Commercial construction: Construction on five new commercial buildings is getting underway in Lowry Town Center District. Hibernia Holdings has broken ground on Promenade Place, a three-building medical condominium complex.
Developer Seth Taylor is breaking ground on Lowry Professional Building, a 14,000-square-foot office condo that is 58 percent presold to medical-office firms.
Stanisz Development will break ground this summer on a 22,454-square-foot retail and office building.
Meanwhile, Steam Plant Partners recently broke ground on two live/work units as part of the Steam Plant Row Homes in the Lowry Town Center District. Each unit is about 500 square feet of commercial space with a separate storefront entry and a 2,700- to 2,800- square-foot custom residential home above it.
Well trained: The University of Colorado Hospital will open a clinical training center at Bioscience East, a 25,000-square-foot building at Fitzsimons. The center is expected to open in August.
The Work, Education and Lifelong Learning Simulation Center, also known as the WELLS Center, will feature patient-simulation resources, including computer-driven mannequins that mimic patient reactions. It also will have the Visible Human Dissector, an interactive computer program for virtual anatomy and dissection developed by the University of Colorado Health Sciences Simulation Center.
Industrial strength: Denver-based Dividend Capital Trust Inc. has paid $496.4 million for 79 bulk-distribution, light-industrial and service-center buildings in eight markets.

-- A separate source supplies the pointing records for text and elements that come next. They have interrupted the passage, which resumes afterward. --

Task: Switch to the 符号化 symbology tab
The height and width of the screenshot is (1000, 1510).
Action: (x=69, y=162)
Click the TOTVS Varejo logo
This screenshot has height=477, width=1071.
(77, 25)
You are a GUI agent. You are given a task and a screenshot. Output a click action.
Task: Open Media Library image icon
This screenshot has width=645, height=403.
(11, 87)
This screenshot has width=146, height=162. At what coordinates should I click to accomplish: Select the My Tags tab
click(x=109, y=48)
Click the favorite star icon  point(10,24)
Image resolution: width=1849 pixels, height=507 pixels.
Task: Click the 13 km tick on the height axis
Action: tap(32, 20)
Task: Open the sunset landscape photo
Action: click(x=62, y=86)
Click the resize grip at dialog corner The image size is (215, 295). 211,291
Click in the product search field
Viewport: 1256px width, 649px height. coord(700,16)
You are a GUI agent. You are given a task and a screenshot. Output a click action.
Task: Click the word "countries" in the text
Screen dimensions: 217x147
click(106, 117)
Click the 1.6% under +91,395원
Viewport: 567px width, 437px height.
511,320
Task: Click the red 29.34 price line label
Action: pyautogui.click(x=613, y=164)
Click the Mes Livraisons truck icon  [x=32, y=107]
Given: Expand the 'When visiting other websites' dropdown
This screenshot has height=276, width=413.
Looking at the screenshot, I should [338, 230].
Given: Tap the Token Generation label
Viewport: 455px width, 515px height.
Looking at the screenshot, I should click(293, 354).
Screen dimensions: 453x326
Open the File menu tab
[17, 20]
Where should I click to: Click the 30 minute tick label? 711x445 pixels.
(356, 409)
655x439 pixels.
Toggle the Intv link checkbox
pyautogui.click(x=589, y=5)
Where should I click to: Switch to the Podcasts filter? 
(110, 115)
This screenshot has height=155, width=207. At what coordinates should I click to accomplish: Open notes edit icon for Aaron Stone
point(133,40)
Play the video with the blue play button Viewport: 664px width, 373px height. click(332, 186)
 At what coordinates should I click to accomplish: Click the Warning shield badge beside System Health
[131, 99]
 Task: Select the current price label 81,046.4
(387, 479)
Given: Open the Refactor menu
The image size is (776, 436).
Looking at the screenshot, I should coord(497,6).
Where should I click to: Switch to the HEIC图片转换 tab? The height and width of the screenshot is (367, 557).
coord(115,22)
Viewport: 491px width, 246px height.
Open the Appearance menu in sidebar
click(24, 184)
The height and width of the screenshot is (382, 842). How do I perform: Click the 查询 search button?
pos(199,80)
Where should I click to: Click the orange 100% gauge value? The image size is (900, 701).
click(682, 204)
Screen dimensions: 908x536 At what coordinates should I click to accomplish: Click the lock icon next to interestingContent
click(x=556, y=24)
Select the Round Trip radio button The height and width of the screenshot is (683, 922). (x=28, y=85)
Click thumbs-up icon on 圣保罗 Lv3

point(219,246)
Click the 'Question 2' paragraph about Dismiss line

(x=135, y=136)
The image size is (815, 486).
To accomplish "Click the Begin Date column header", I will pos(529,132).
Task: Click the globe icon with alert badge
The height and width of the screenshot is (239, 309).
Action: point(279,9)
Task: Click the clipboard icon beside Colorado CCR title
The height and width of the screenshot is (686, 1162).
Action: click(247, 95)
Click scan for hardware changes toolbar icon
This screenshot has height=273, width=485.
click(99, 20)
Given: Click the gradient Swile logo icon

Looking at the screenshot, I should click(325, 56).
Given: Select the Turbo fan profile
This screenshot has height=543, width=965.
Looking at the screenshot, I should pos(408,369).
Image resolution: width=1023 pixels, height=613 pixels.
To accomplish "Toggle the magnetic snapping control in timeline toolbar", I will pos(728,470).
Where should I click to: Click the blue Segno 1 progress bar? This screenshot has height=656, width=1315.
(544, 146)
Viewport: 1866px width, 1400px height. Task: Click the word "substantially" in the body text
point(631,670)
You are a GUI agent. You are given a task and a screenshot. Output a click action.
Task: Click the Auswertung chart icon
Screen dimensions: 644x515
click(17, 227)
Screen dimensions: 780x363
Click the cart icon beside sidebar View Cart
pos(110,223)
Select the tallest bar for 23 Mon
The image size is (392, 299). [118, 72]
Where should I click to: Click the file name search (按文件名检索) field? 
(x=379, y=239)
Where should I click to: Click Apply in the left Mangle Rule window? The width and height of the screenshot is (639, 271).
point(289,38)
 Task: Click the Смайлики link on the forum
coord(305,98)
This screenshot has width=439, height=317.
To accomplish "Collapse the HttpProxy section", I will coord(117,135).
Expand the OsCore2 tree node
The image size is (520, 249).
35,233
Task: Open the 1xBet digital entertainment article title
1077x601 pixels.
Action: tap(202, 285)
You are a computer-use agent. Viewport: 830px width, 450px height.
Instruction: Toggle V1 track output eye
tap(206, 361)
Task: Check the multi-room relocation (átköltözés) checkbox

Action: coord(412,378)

The company bought the buildings, which total 7.9 million square feet, from a joint venture between TIAA-CREF and RREEF. The buildings are in Atlanta; Baltimore; Charlotte, N.C.; Cincinnati; Dallas; Miami; Orlando, Fla.; and San Francisco. Dividend Capital is a real-estate investment management firm.
Speculative building: Etkin Johnson Group will break ground this month on a speculative industrial flex building at the Colorado Tech Center in Louisville.
The 109,068-square-foot building will be the fourth in the park for the Denver company. The other buildings, totaling 250,000 square feet, are full.
“The market seems to be recovering,” said Jim Vasbinder, vice president of development. “We have a number of buildings and quite a bit of property in that (U.S.) 36 corridor.”